[Saved data entries]

'''

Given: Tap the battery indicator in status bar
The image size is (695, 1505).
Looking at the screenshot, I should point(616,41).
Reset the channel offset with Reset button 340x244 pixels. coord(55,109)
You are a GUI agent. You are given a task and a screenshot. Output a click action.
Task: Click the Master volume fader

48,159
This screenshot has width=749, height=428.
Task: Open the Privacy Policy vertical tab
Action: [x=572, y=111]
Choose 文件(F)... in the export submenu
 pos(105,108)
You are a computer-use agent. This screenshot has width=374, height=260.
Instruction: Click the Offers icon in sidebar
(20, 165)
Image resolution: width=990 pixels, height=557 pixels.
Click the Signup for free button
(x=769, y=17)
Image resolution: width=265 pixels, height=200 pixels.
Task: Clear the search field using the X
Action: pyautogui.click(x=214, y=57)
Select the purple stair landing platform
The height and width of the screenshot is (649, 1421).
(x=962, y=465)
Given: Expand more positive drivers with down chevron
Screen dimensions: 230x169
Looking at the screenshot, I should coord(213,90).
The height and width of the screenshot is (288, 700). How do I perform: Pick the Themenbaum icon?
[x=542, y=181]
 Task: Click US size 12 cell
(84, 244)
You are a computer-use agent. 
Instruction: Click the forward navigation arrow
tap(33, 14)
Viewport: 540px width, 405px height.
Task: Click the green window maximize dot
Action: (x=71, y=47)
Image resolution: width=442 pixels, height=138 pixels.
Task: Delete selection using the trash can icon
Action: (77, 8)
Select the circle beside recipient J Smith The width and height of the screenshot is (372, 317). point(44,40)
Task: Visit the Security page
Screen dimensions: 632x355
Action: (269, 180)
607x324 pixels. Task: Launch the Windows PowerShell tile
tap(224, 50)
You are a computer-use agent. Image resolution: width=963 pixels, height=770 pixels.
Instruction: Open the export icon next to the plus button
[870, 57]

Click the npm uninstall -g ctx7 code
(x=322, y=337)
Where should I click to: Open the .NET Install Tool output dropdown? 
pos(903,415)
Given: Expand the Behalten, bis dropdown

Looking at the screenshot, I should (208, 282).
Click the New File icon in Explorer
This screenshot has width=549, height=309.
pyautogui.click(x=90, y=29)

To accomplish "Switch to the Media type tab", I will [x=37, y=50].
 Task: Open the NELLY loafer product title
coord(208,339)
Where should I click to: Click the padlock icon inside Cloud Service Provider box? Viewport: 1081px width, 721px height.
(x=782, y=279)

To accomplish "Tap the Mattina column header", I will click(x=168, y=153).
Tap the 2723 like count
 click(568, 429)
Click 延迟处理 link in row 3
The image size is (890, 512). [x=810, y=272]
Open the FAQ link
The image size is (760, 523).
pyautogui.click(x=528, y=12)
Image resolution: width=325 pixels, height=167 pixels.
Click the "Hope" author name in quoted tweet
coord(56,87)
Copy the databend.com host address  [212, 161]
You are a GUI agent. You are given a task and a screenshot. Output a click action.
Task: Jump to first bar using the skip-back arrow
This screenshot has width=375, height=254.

'''

- [To do]
Nothing in the records may be left out; transcribe all of them exactly.

- [Expected answer]
Given: Tap the battery indicator in status bar
The image size is (695, 1505).
Looking at the screenshot, I should point(616,41).
Reset the channel offset with Reset button 340x244 pixels. coord(55,109)
You are a GUI agent. You are given a task and a screenshot. Output a click action.
Task: Click the Master volume fader

48,159
This screenshot has width=749, height=428.
Task: Open the Privacy Policy vertical tab
Action: [x=572, y=111]
Choose 文件(F)... in the export submenu
 pos(105,108)
You are a computer-use agent. This screenshot has width=374, height=260.
Instruction: Click the Offers icon in sidebar
(20, 165)
Image resolution: width=990 pixels, height=557 pixels.
Click the Signup for free button
(x=769, y=17)
Image resolution: width=265 pixels, height=200 pixels.
Task: Clear the search field using the X
Action: pyautogui.click(x=214, y=57)
Select the purple stair landing platform
The height and width of the screenshot is (649, 1421).
(x=962, y=465)
Given: Expand more positive drivers with down chevron
Screen dimensions: 230x169
Looking at the screenshot, I should coord(213,90).
The height and width of the screenshot is (288, 700). How do I perform: Pick the Themenbaum icon?
[x=542, y=181]
 Task: Click US size 12 cell
(84, 244)
You are a computer-use agent. 
Instruction: Click the forward navigation arrow
tap(33, 14)
Viewport: 540px width, 405px height.
Task: Click the green window maximize dot
Action: (x=71, y=47)
Image resolution: width=442 pixels, height=138 pixels.
Task: Delete selection using the trash can icon
Action: (77, 8)
Select the circle beside recipient J Smith The width and height of the screenshot is (372, 317). point(44,40)
Task: Visit the Security page
Screen dimensions: 632x355
Action: (269, 180)
607x324 pixels. Task: Launch the Windows PowerShell tile
tap(224, 50)
You are a computer-use agent. Image resolution: width=963 pixels, height=770 pixels.
Instruction: Open the export icon next to the plus button
[870, 57]

Click the npm uninstall -g ctx7 code
(x=322, y=337)
Where should I click to: Open the .NET Install Tool output dropdown? 
pos(903,415)
Given: Expand the Behalten, bis dropdown

Looking at the screenshot, I should (208, 282).
Click the New File icon in Explorer
This screenshot has width=549, height=309.
pyautogui.click(x=90, y=29)

To accomplish "Switch to the Media type tab", I will [x=37, y=50].
 Task: Open the NELLY loafer product title
coord(208,339)
Where should I click to: Click the padlock icon inside Cloud Service Provider box? Viewport: 1081px width, 721px height.
(x=782, y=279)

To accomplish "Tap the Mattina column header", I will click(x=168, y=153).
Tap the 2723 like count
 click(568, 429)
Click 延迟处理 link in row 3
The image size is (890, 512). [x=810, y=272]
Open the FAQ link
The image size is (760, 523).
pyautogui.click(x=528, y=12)
Image resolution: width=325 pixels, height=167 pixels.
Click the "Hope" author name in quoted tweet
coord(56,87)
Copy the databend.com host address  [212, 161]
You are a GUI agent. You are given a task and a screenshot. Output a click action.
Task: Jump to first bar using the skip-back arrow
This screenshot has width=375, height=254.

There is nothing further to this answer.